Remembering Murray Smith

    The Sports Wall of Fame member coached Golden Bears and Pandas swimming and Golden Bears football to numerous Canada West titles

    By Matthew Gutsch on March 7, 2018

    Golden Bears and Pandas Athletics is recognizing the life and impact of Sports Wall of Fame member and Faculty of Kinesiology, Sport, and Recreation Professor Emeritus Dr. Murray F.R. Smith.

    Murray Smith Sports Wall of Fame Bio

    Born in 1925 in Dauphin, Manitoba, Smith passed away this year in Kelowna, B.C. in the company of family. A Celebration of Life will take place in the afternoon of Saturday April 21, at a location to be announced.  Please RSVP to with your intention to attend.

    Smith played three seasons with the Golden Bears football team as an undergraduate, and was active in several intramural sports. He also coached hockey and football at University High School, then housed in Corbett Hall. He graduated from the University of Alberta with a BEd (’48), followed by a PhD (’74). He also finished post-doctoral studies at Oxford and UCLA. 

    After teaching stops in Blairmore, Alberta and Devon (where he was principal), he returned to Edmonton and taught at Old Scona, Victoria, and Strathcona Composite. He joined the U of A’s Faculty of Physical Education and Recreation as Associate Dean Academic in 1958, a position he retained until 1989. Within that 30-year span, Smith spent 15 years as the Head Coach of the Golden Bears and Pandas swimming teams (1963-77), guiding the Golden Bears to eight Canada West championships and four silver medal team finishes at the national championship level. He was awarded the Canadian University swimming Coach of the Year award in 1968. Smith also served as an assistant coach with the Golden Bears football team for one season, and as head coach for two (1960-62), culminating in a Canada West Championship following a perfect season in 1960-61. In 1978, he returned to the sidelines as an assistant coach for three seasons, including his time as a runningbacks coach in 1980 when the Bears won the College Bowl, now known as the Vanier Cup.

Exercise description -
Transcribe the stretch of the Murray Smith tribute from "By Matthew Gutsch" through "intention to attend.".

Collected data entries -

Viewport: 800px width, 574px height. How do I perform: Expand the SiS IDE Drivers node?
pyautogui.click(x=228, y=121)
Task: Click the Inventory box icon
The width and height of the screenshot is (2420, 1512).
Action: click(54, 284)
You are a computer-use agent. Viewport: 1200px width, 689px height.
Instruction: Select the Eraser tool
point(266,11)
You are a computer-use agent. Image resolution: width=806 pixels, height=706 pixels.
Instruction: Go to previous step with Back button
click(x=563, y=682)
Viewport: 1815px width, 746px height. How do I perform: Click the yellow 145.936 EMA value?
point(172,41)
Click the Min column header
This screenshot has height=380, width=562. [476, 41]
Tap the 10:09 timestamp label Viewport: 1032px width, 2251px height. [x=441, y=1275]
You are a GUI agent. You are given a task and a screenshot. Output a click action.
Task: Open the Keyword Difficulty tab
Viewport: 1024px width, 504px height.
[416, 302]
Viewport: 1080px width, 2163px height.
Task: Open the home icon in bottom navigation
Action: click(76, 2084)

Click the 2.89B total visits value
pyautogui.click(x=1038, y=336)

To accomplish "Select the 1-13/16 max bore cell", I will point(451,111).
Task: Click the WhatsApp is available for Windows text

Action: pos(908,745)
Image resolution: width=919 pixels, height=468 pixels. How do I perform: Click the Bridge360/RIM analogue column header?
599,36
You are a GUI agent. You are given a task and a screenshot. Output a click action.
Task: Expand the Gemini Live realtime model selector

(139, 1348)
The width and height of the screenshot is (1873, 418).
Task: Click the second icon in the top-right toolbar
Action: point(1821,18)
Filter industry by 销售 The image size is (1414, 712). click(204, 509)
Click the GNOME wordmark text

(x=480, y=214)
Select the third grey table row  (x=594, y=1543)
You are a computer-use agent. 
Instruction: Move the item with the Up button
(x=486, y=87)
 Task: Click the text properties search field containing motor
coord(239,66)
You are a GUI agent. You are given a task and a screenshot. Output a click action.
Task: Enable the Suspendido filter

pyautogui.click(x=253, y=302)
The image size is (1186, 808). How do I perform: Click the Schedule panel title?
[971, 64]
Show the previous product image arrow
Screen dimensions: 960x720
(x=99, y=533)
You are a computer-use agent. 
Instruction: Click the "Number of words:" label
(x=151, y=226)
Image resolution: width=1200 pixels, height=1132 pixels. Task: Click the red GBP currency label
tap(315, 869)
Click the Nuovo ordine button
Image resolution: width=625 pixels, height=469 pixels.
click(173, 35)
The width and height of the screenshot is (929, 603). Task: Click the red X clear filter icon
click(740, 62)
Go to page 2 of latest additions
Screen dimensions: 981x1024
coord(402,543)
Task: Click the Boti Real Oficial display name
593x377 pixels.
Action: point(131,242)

Response to the task -
By Matthew Gutsch on March 7, 2018

    Golden Bears and Pandas Athletics is recognizing the life and impact of Sports Wall of Fame member and Faculty of Kinesiology, Sport, and Recreation Professor Emeritus Dr. Murray F.R. Smith.

    Murray Smith Sports Wall of Fame Bio

    Born in 1925 in Dauphin, Manitoba, Smith passed away this year in Kelowna, B.C. in the company of family. A Celebration of Life will take place in the afternoon of Saturday April 21, at a location to be announced.  Please RSVP to with your intention to attend.